TASKS TO PERFORM:
[a] Transcribe everything in the passage on capitalist crises from "When a crisis" down to "raise sufficient alarm.".
[b] According to the passage on capitalist crises, who defeated Herbert Hoover when he sought reelection?

PASSAGE TO READ:
*-*-*

This type of crisis is a kind of “collective action failure,” the net result of decisions that seem good for the firm or individual but turn out to be bad for everybody.

When a crisis hits, policymakers respond to try to revive profitability. But they are also forward-looking and will try to stop such crises from happening in the first place if their advisers raise sufficient alarm.

Sometimes they will promote capitalist growth at the expense of workers. Other times, they will do it in ways that actually benefits workers.

It’s foolish to think that politicians are always explicitly trying to undermine the well-being of working people. Their main goal is often to promote a healthy investment climate. All things being equal, policymakers are not intervening for particular capitalists, but rather for capitalism itself.

Take the example of Herbert Hoover and the Great Depression. There is substantial debate over how responsive Hoover was to the onset of the Depression, between 1929 and 1931. But one thing is clear: he did not do enough to revive profitability and the economy, and as a result he lost his reelection bid against a more interventionist Franklin Delano Roosevelt.

Policymakers understand this historical lesson and are keenly aware of the danger of being perceived as hurting the economy and firm profitability for fear that they will lose their jobs. If they let firms run amok and create a crisis for themselves and everyone else, politicians will move as quick as they can to pick up the pieces before they suffer any electoral consequences.

A Crisis Caused by the Working Class

Yet there is another kind of crisis — one that is the result of concerted collective action such as strikes, protests, riots, and boycotts. This is the kind of crisis illustrated in Frances Fox Piven and Richard Cloward’s Poor People’s Movements and the legitimation crisis of James O’Connor and Claus Offe.

Life in a capitalist economy generally depends on what Piven and Cloward call “conformity with established roles and compliance with established rules.” But people can withhold their cooperation from a number of institutions in ways that make life difficult for elites and policymakers.

Of primary importance to capitalist crises of this sort is the extent to which people conform to the rules and expectations of firms. Disrupting a firm’s operations through coordinated labor actions like slowdowns, sabotage, and strikes are specifically intended by unions to eat into its profits. This is what makes labor organizing a threat to capitalists in the first place.

But it makes labor disruption a threat to politicians as well. On a large-enough scale, intentional work slowdowns and stoppages can depress an economy, digging into corporate profits and slowing down growth.

Politicians at all scales of government are plainly aware of this possibility, and often move to stop it before it happens or to interrupt it as the economic turbulence unfolds. As in the case of a “capital strike,” where firms withhold their investments to indirectly pressure states and policymakers, these kinds of crises are a result of collective action.

*-*-*

DATA ENTRIES:
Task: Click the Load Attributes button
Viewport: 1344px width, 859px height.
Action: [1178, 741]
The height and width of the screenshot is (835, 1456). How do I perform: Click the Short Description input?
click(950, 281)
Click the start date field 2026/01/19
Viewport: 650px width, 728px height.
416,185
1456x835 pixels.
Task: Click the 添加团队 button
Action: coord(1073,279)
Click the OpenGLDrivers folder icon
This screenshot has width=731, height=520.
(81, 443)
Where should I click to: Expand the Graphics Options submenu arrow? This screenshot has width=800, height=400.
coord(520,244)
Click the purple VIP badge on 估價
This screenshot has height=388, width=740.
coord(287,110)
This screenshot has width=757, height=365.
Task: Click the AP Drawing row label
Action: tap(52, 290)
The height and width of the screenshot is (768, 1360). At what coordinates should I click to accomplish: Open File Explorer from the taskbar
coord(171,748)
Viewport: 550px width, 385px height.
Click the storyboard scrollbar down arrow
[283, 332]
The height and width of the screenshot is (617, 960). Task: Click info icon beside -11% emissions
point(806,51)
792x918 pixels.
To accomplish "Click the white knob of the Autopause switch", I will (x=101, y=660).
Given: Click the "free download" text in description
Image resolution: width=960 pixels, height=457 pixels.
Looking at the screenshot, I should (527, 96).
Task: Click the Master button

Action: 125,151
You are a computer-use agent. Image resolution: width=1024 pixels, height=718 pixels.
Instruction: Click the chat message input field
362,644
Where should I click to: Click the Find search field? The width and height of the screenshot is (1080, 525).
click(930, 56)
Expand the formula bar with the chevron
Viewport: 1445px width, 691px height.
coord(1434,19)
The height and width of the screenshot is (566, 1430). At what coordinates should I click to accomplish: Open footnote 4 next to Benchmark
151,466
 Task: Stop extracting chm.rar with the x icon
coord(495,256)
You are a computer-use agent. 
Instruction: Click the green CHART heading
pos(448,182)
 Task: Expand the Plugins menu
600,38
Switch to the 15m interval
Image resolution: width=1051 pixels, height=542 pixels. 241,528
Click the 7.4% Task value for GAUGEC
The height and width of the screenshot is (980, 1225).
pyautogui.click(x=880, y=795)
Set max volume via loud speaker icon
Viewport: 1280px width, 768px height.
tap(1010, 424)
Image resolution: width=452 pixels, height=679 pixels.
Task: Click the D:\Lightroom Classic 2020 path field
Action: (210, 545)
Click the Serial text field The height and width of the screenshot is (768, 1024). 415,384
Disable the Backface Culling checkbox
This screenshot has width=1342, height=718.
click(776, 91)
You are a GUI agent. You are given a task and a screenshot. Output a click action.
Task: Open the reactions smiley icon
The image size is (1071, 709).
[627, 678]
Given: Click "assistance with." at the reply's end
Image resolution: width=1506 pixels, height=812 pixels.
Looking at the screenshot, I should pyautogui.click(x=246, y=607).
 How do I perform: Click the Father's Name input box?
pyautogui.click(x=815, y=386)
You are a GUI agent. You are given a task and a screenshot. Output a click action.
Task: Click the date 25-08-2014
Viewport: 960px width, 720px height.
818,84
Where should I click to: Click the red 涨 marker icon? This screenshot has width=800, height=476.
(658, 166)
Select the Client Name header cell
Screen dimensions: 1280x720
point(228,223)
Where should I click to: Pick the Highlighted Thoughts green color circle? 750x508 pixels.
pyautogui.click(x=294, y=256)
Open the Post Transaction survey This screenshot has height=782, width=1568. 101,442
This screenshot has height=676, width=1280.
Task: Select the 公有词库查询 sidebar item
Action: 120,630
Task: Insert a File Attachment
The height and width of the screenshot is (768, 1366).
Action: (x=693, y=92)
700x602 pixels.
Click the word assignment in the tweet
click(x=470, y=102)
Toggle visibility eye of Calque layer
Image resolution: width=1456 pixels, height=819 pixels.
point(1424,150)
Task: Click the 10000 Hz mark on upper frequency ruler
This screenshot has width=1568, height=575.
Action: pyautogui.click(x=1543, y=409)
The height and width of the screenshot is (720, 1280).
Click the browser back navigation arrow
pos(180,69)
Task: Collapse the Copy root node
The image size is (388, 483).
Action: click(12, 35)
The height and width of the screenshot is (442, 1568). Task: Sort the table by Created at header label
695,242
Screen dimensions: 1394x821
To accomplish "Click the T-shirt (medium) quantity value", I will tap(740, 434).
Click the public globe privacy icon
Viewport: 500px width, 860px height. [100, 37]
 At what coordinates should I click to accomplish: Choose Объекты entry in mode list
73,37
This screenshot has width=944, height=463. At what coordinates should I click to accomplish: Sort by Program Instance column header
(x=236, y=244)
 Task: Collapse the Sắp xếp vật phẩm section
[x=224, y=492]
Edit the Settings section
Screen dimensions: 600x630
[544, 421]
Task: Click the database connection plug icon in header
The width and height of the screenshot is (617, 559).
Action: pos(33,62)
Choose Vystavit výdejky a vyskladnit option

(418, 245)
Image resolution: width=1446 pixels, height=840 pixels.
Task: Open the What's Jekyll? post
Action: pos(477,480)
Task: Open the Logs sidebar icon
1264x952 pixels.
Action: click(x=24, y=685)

*-*-*

ANSWERS TO THE TASKS:
[a]
When a crisis hits, policymakers respond to try to revive profitability. But they are also forward-looking and will try to stop such crises from happening in the first place if their advisers raise sufficient alarm.

[b] Franklin Delano Roosevelt